Tropical Grasslands (2006) Volume 40, 33–39

The effects of physical environment on the condition of rangelands in Borana

AYANA ANGASSA1, ADUGNA TOLERA1 AND ATILAW BELAYNEH2

1Debub University, Awassa College of Agriculture, Department of Animal and Range Sciences, Awassa, Ethiopia
2Borana Pastoral Development Project, Yabello, Borana

Abstract

This study was carried out to assess the effect of season, elevation, bush encroachment and location on the condition of the rangelands in Borana. A survey was conducted during the long and short rainy seasons of 1998 at a time when most grass species were at full flowering stage on a government ranch and 6 communal grazing areas.
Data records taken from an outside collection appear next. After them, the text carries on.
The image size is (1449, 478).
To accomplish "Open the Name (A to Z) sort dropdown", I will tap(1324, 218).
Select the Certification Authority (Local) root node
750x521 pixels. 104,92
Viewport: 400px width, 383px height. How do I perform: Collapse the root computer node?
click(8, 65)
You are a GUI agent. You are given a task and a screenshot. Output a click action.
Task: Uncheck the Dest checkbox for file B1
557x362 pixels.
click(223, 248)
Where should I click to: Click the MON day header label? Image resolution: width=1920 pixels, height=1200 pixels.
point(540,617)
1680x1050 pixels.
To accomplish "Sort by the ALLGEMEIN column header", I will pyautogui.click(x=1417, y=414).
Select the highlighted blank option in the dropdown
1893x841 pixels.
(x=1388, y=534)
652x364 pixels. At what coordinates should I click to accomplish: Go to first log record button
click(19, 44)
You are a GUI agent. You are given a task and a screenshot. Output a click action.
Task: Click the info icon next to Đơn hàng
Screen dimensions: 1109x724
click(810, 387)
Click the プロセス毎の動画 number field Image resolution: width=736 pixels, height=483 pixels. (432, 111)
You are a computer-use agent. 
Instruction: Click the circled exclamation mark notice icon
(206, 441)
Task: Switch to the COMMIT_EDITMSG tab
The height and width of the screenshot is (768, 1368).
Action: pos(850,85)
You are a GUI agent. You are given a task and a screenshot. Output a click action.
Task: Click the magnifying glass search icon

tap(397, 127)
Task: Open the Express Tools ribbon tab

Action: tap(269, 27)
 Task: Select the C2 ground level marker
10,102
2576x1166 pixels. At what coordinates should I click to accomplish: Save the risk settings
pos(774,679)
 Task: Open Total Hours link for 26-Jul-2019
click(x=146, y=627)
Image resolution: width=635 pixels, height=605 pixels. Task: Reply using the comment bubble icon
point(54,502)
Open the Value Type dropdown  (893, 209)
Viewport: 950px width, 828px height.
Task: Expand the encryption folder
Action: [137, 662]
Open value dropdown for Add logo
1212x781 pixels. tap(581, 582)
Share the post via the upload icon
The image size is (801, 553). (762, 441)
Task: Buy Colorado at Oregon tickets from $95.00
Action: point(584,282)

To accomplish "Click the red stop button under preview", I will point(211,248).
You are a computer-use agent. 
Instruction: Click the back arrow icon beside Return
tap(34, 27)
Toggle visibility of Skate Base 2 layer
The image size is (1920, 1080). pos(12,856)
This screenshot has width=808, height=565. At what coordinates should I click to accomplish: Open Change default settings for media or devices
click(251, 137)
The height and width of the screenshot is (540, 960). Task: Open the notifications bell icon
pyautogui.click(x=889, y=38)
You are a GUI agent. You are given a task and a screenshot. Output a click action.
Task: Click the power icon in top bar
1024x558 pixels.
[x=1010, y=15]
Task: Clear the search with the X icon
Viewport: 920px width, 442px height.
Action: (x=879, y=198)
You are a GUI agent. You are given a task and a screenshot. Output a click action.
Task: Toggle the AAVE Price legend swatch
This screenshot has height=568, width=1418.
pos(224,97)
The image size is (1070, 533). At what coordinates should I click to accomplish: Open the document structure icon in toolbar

Each of the study areas covered 3 elevation zones: low (1250–1500 m), medium (1500–1650 m) and high (1650–2000 m). The assessment of range condition was based on the botanical composition of the herbaceous layer, basal cover, litter cover, relative number of seedlings, size distribution of dominant grasses and soil condition. The overall results showed that season, bush encroachment and location of the rangeland had significant effects on condition of the rangelands. Overall range condition scores were higher during the long rainy season than in the short rainy season and in range sites that were not affected by bush encroachment. Moreover, the total range condition score was higher on the ranch than in some communal grazing areas. Expansion of cultivation for crop production, establishment of permanent sources of water and permanent settlement were considered to be the main contributing factors to the relatively lower condition scores observed in the communal grazing areas because of increased grazing pressure.